Wolfgang M. Schmitt: Was wir auch sehen, ist eine generelle Infantilisierung. Da ist es dann schon möglich, dass sich auch plötzlich sehr erwachsene Leute eigentlich unterhalten, wie man bei Kindern sagen würde: Sprich doch mal normal. Ja, das ist etwas, was wir schon erleben können. Und wir haben so eine unglaubliche Expressivität, was Mimik, Gestik anbelangt, dort. Auch die Art, wie gesprochen wird, hat wenig mit dem zu tun, wie ein Fernsehmoderator das machen würde. Da zeigt sich doch auch ein bisschen, dass diese Influencer-Kultur eine ist, die sehr nah an der Volkskultur ist, beziehungsweise würde ich sagen, wir haben da so etwas wie die Rückkehr des Bauerntheaters. Da haben wir auch diese großen Gesten, ganz klare Typologien und Zuschreibungen. Wir wissen sofort: Das ist die komische Alte, das ist der junge Verführer. Das ist alles sehr klar und wird mit den entsprechenden Formen zum Ausdruck gebracht. Etwas Ähnliches finden wir jetzt dort. Auch diese Comedy-Formate, die manche Influencer machen, sind sehr stark am Bauerntheater oder der Stegreif-Komödie angelehnt, wenngleich sich diese Influencer nicht mit dieser Tradition auseinandergesetzt haben. Aber diese Art der Inhalte und Formensprache, die erlebt da eine Wiederkehr.

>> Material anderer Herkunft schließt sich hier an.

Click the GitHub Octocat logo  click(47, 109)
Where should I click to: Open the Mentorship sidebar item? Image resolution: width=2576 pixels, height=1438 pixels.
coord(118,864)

MEDIEN360G: Und was heißt das für uns?
Wolfgang M. Schmitt: Ich denke, man kann schon kulturpessimistisch werden, wenn man das betrachtet. Und sagen, dass die große Popkultur, wie wir sie in den 70er Jahren zum Beispiel kannten, heute so nicht mehr möglich wäre. Sie würde gar nicht mehr diesen Anklang finden, den sie damals gefunden hat, oder dass man sich auch wirklich auf Herausforderungen im Populären einstellt. Sondern heute geht es tatsächlich immer darum, die Leute dort abzuholen, wo sie stehen. Beziehungsweise dort, wo der Algorithmus sitzt. Das ist etwas, was generell nicht unsere Kultur bereichern wird, bis auf wenige Ausnahmen - und natürlich sind damit nicht immer alle innerhalb der sozialen Medien gemeint. Da gibt es auch das eine oder andere Lobenswerte. Aber das kommt nicht von Influencern. Sondern was wir dann eigentlich erleben, ist schon ein bisschen wie in solchen Science-Fiction-Filmen wie Demolition Man oder so. Irgendwann fangen die Leute an und halten Werbejingles für die perfekten Lieder oder für große Kompositionen – und ein bisschen ist das so auch: Also das Kunstverständnis dort ist eines, das nichts mit Anspruch und mit wirklicher Qualität zu tun hat. Die Frage ist, ob junge Leute, die eigentlich die ganze Zeit damit zugemüllt werden, noch in der Lage sind, das Gute vom Schlechten zu unterscheiden. Ob sie überhaupt noch eine Affinität für Kunst haben, ob sich da noch mal neue Welten erschließen werden. Ich glaube, es wird schwierig werden.